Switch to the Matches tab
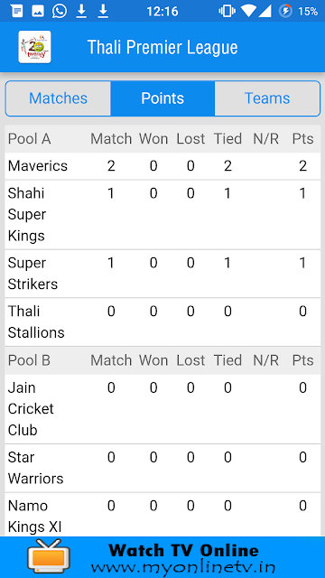click(58, 98)
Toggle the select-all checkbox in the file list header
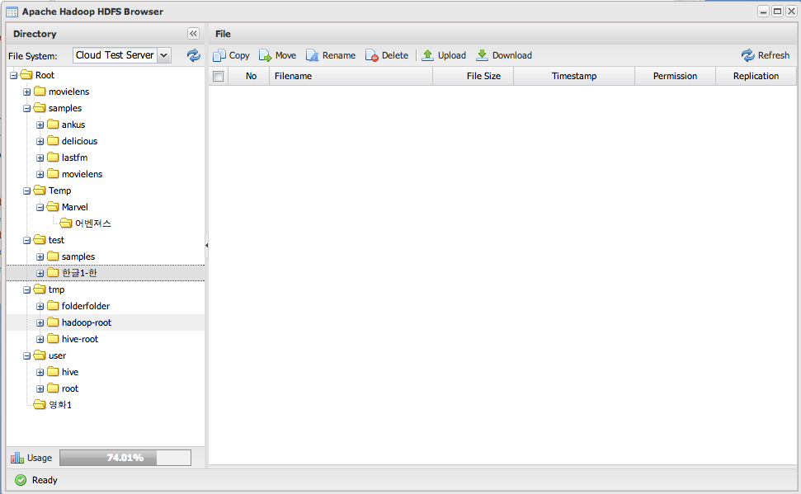Screen dimensions: 801x494 click(218, 75)
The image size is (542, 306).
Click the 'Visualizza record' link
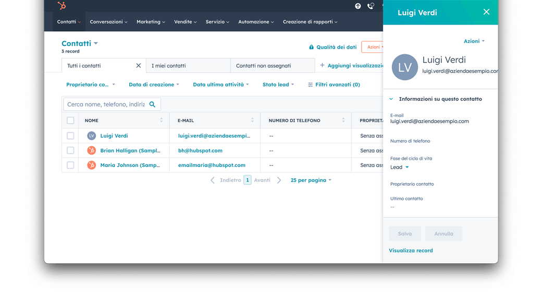(x=411, y=251)
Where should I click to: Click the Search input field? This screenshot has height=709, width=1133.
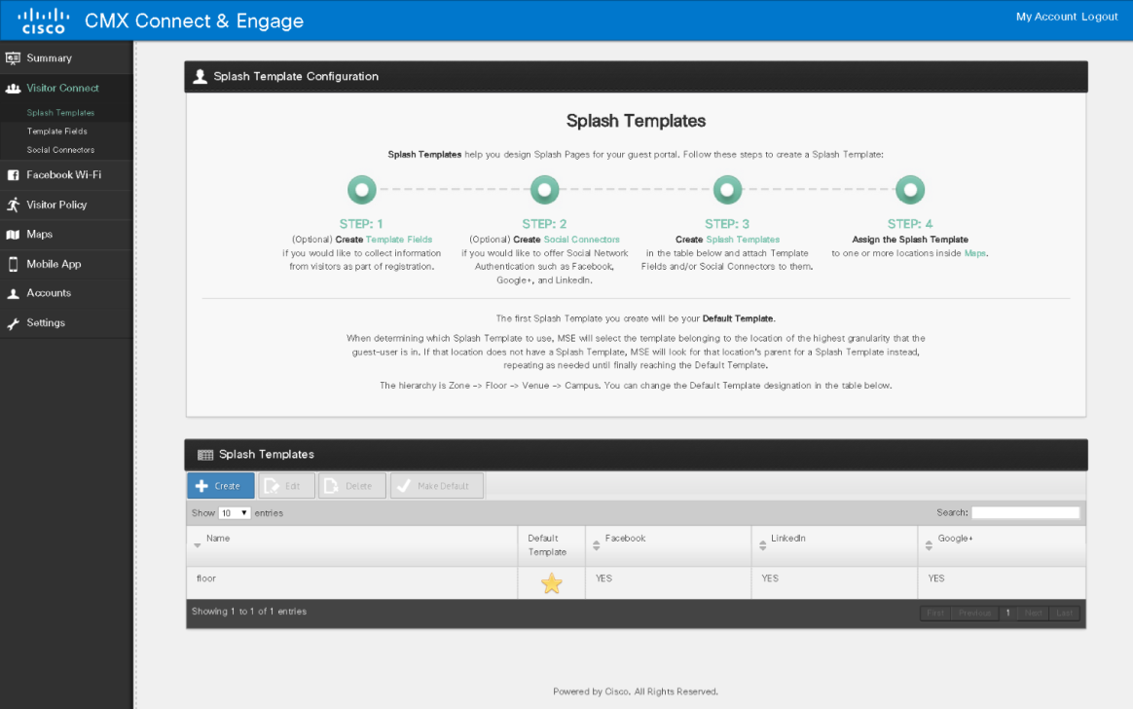(x=1025, y=512)
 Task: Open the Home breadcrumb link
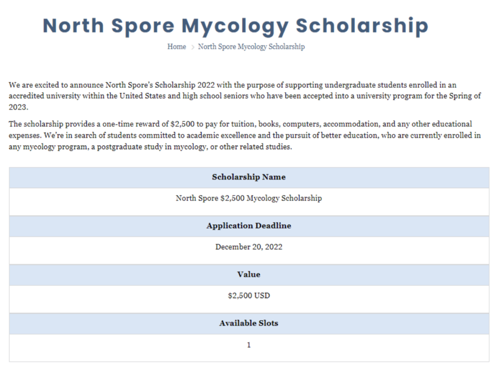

■ What is being asked:
Nothing but the lines from the one holding "Toggle the select-all" to the end of the entries above should be echoed, exactly and with both ends included; omit the pictures.

■ Exercise result:
Toggle the select-all checkbox in the file list header
Screen dimensions: 801x494 click(218, 75)
The image size is (542, 306).
Click the 'Visualizza record' link
(x=411, y=251)
Where should I click to: Click the Search input field? This screenshot has height=709, width=1133.
(x=1025, y=512)
 Task: Open the Home breadcrumb link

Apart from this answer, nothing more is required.